Nouns are grammatically masculine or feminine, but there are no morphological markings of gender on the nouns. This distinction is only seen in the agreement system (covert gender). Only a subset of nouns are marked for plural: large animals, kinship terms and a few inanimate objects. Plurals nouns are marked in a variety of ways including a suffix /-e/ or /-we/ and an infix /-a-/. There are three nouns that have irregular plural forms: "woman", "hen" and "person".

There is a grammatical distinction between alienable and inalienable possession in the noun phrase. In inalienable possession, a singular possessor is marked by a suffix on the noun indexing the possessor (possessor agreement suffix).
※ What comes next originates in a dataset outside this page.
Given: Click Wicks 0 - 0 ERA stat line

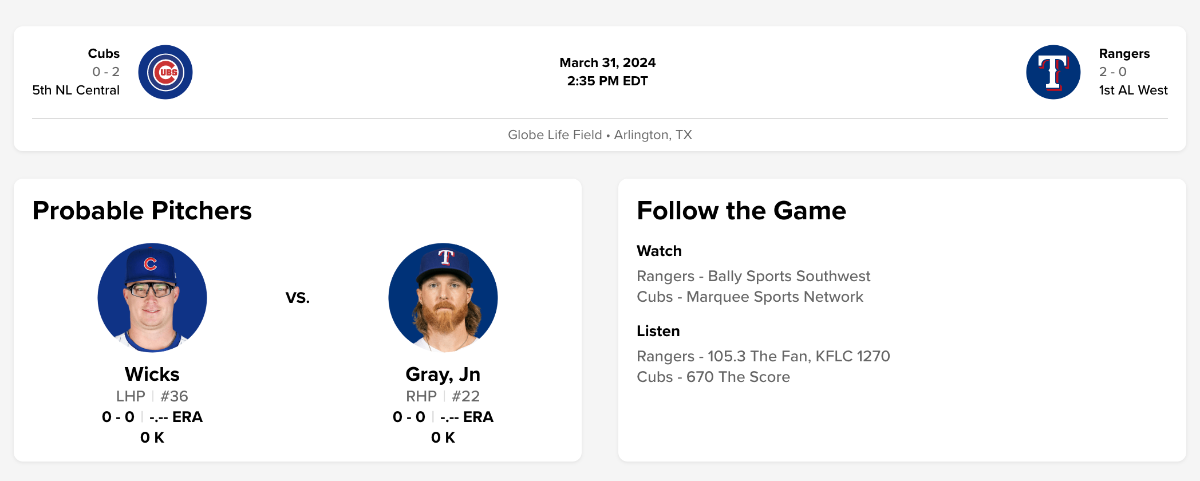Looking at the screenshot, I should pos(152,417).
In plural inalienable possession and all alienable, the possessor is indexed by a pronominal word following the noun.

===Verbs===

The tense-aspect-mood system includes four verbal forms labeled "past", "future", "nominal" and "imperative". The "past" form normally has a stem-final vowel /i/. The "future" and "nominal" forms both have a stem-final vowel /e/. They are distinguished from each other by a high tone on the first syllable of the "future" form. The imperative form normally has a stem-final vowel /a/ or /u/.
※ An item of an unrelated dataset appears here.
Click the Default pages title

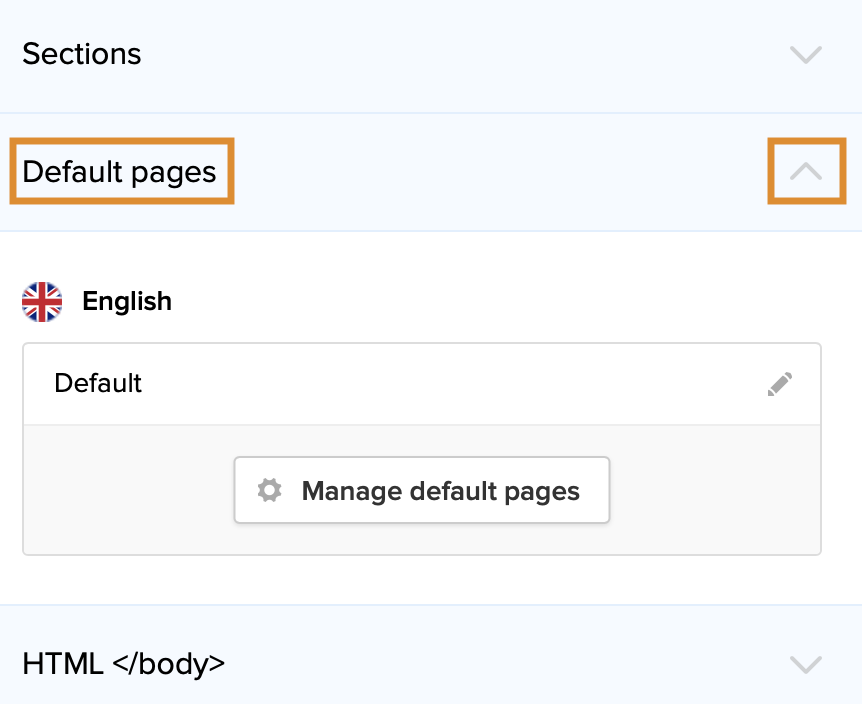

Some verbs also have a plural form indicated by a suffix /-wi/ or a devoiced initial consonant. The plural form of the verb can indicate the plurality of an action, a plural intransitive subject, or a plural object. Verbs can also be modified by adverbs, including a class of ideophones, by a "ventive" marker (derived from the verb "come") following the verb, or an "inceptive" marker (derived from the verb "leave") preceding the verb.

===Pronouns===

The reference system makes a 10-way distinction. Gender is distinguished in second and third person singular pronouns. The first person non-singular pronouns include a dual inclusive form, a plural inclusive form, and a plural exclusive form. The plural inclusive form is a bimorphemic pronoun which combines the first person dual inclusive form with the second person plural form.

===Word order===

In a pragmatically neutral sentence, nominal arguments occur in a SVO word order. However, third person subject pronouns usually follow the verb.

==Bibliography==
- Cope, Pamela Simons. 1993. The plural in Lele . JWAL 23(1)
- Cope, Pamela Simons and Donald A. Burquest. 1986. Some comments on nasalization in Lele . JWAL 16(2)
- Cope, Pamela Simons (2010). "Dictionnaire lélé-français : suivi d'un index français-lélé. Essai de description lexicale de la langue tchadique parlée dans la région de Kélo, Tchad"
- Frajzyngier, Zygmunt. 1995. Two complementizers in Lele. In Ibriszimow, Dymitr and Leger, Rudolf (eds.), Studia chadica et hamitosemitica: Akten des internationalen Symposions zur Tschadsprachenforschung Johann Wolfgang Goethe-Universität, Frankfurt am Main, 6.-8. Mai 1991, 163-170. Köln: Rüdiger Köppe Verlag.
- Frajzyngier, Zygmunt. 2001. A grammar of Lele. Stanford: CSLI Publications.
- Lami, Pierre. 1942. Etude succincte de la langue lélé et du dialecte nantchoa. Beirut: Imprimérie Catholique. 197pp.
- Lami, Pierre. 1951. Le nombre et le genre dans la langue lélé. In Comptes rendus du première conférence international des africanistes de l'ouest, Dakar 1945, 197-208. Dakar: Inst. Français de l'Afrique Noire (IFAN).
- Simons, Pamela. 1982. Nè... be marking in Lele: a cleft construction . Studies in African Linguistics 13. 217-229.